In the first day or two post race, I am careful to focus on protein and carbs to replenish and repair my body.  On Monday, I tracked my food and hit 127 grams of protein which is a bit higher than normal, but was around 30% of my intake for the day.

My foods included:

  • Breakfast green smoothie with protein, banana and berries + scrambled eggs
  • Tuna hummus roll up + string cheese and tortilla chips + piece of dark chocolate
  • Greek yogurt + a few of my daughter’s animal crackers
  •  Ham, roasted potatoes, broccoli + raw veggies + hummus
  • Banana “ice cream” with whipped cream and sprinkles 🙂

I feel really good this week.  I wasn’t sore the way I was after the NYC half, probably because the downhills there left my quads hurting for a few days.  But I’m being conservative and sticking to the bike for a few more days… until Saturday’s Newport 10k in Jersey City!!

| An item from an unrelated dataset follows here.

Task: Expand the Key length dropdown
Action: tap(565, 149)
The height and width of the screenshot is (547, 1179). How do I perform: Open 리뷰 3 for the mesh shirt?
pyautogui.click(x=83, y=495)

Do you change your eating before and after a race?

What pre-race dinner or breakfast work well for you?

I am linking up with SuzRachel, Lora, and Debbie for Running Coaches CornerPatty, Erika, and Marcia for Tuesdays on the Run, Nicole, Annmarie, Michelle, and Jen for Wild Workout Wednesday.

 

17 thoughts on “What I eat the week before and after a half marathon

  1. I tend to eat mostly the same foods before and after a race, but Ill add in some extra carbs before a race. I tend to still eat pasta before a race or long run. Ive tried changing it up but it seems to still wok well for me!

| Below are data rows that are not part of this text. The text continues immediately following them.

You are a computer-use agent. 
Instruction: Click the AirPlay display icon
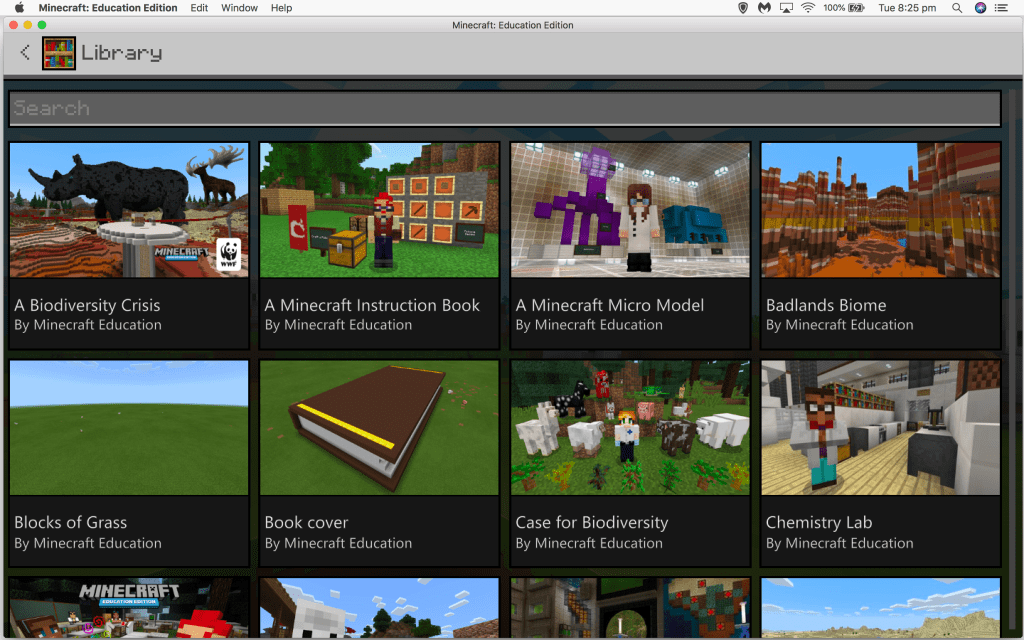(786, 8)
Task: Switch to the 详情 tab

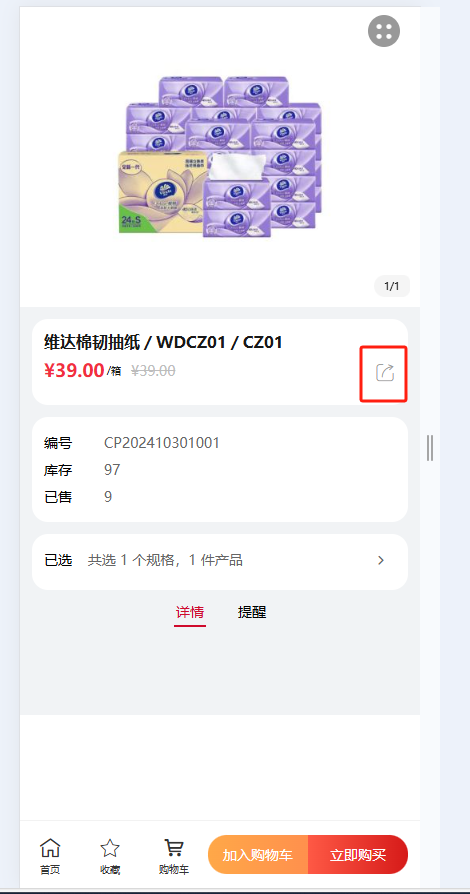Action: click(190, 613)
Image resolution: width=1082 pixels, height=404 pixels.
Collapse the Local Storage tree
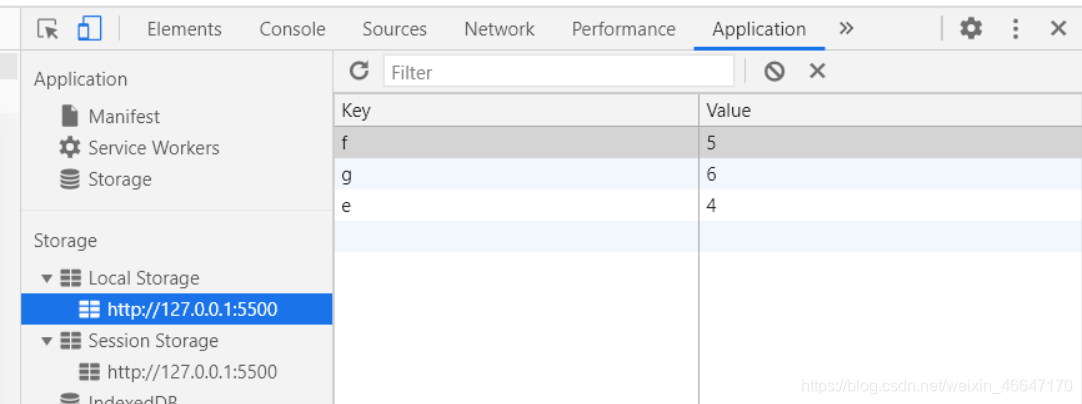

  2. I worked with a sports dietician in the fall/early winter on tweaking my pre race/run eats. She had really good tips that worked well. At least for my runs since I didn’t get to try it out in a race yet. I found that a sweet potato and almond butter was my perfect pre food.
    Angela @ happy fit mama recently posted..Home Gym Essentials for RunnersMy Profile

    • That’s an awesome combo of complex carbs + a little fat/protein. I was doing something similar but since I have an iron stomach that can handle gluten, I’ve found bread to be easier to travel with!

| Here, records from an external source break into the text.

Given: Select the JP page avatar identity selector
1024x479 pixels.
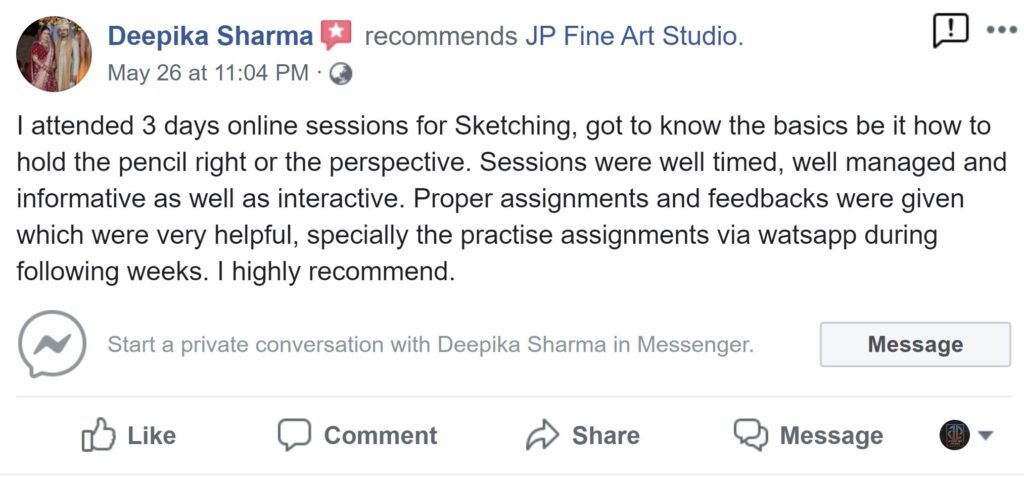Looking at the screenshot, I should 955,435.
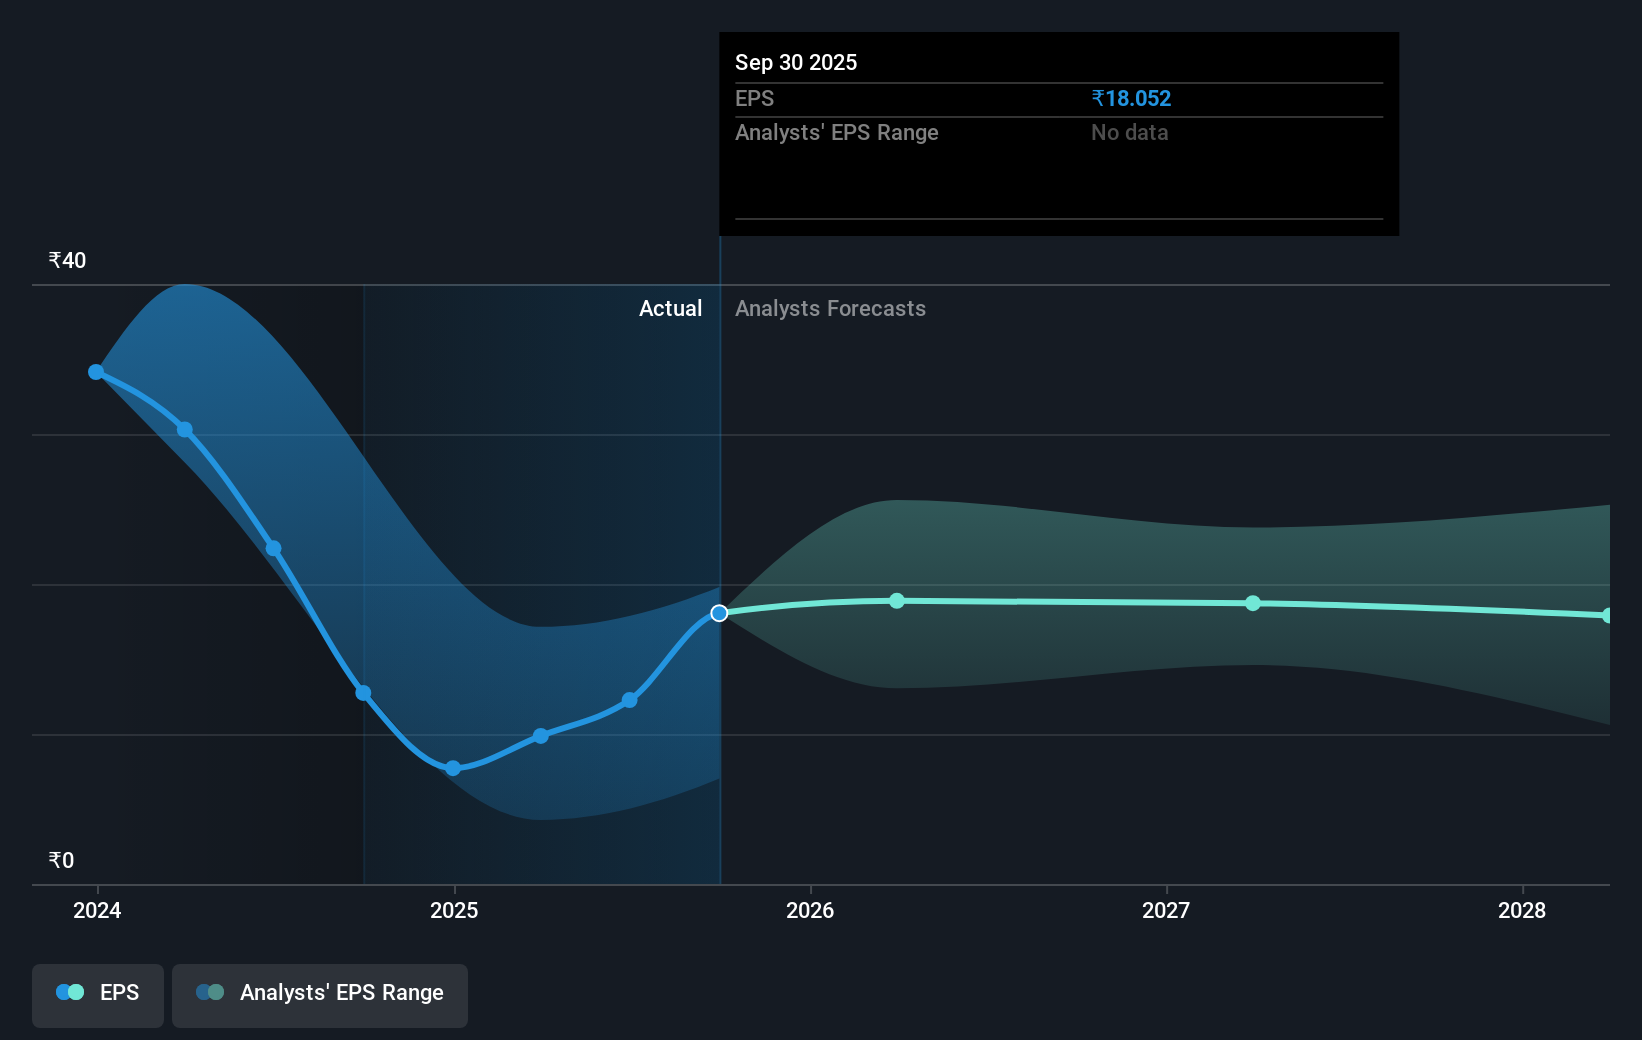Click the ₹18.052 EPS tooltip value
Screen dimensions: 1642x1040
pyautogui.click(x=1131, y=98)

  3. This is SO helpful because I make the same shift but I love seeing what other athletes eat so I can incorporate some into my diet too! And, I also get the complimentary Stride Box and some of the stuff is SO good! It’s definitely one of the better boxes out there. Great stuff, as usual Laura.
    Allie recently posted..Pressure Is A PrivilegeMy Profile

  4. Perfect timing for this topic, because I was just contemplating my diet for the rest of the week–I have a half on Saturday. While I really need to eat my anti-inflammatory diet to keep my RA symptoms in check, I have big time tummy issues when I run and so I’m going to have to forgo the smoothies and greens for the next couple of days. It’s time to “bulk up” on cereal and carbs. Low residue….
    Wendy@Taking the Long Way Home recently posted..Think You’ll Never Run Boston? 13 Ideas to Help You Cut a Race Course and Make a BQ HappenMy Profile

  5. I love seeing what other runners eat – thanks for sharing! Like you, I tweak my diet to be more carbs and slightly less protein/fat before a race. I’ll have chicken and a baked potato the night before a race and a half of a bagel (full before a marathon) with a bit PB, honey, and a banana for race day breakfast.
    Laura @ This Runner’s Recipes recently posted..How to Pace Your Fastest MarathonMy Profile

  6. This is so helpful to read! I’ve found that in so scared of gaining weight while training that I cut back on my carbs too much and ultimately binge on them. Can you write a post sometime on losing weight while training for a half?

  7. Great article. I got the StrideBox too and loved the PickyBar and Granola.

    I only carb up a few days leading into a long race, as I’m doing now before I run a 10-miler this weekend. I don’t think I’ve ever eaten 25% protein in my life. Maybe I should try it off season and see how it feels.
    dynise recently posted..10 tips for aspiring runnersMy Profile

  8. I try to taper down my complex carbs and insoluble fibers as the week goes and switch to easier to digest things. And always a beer the night before!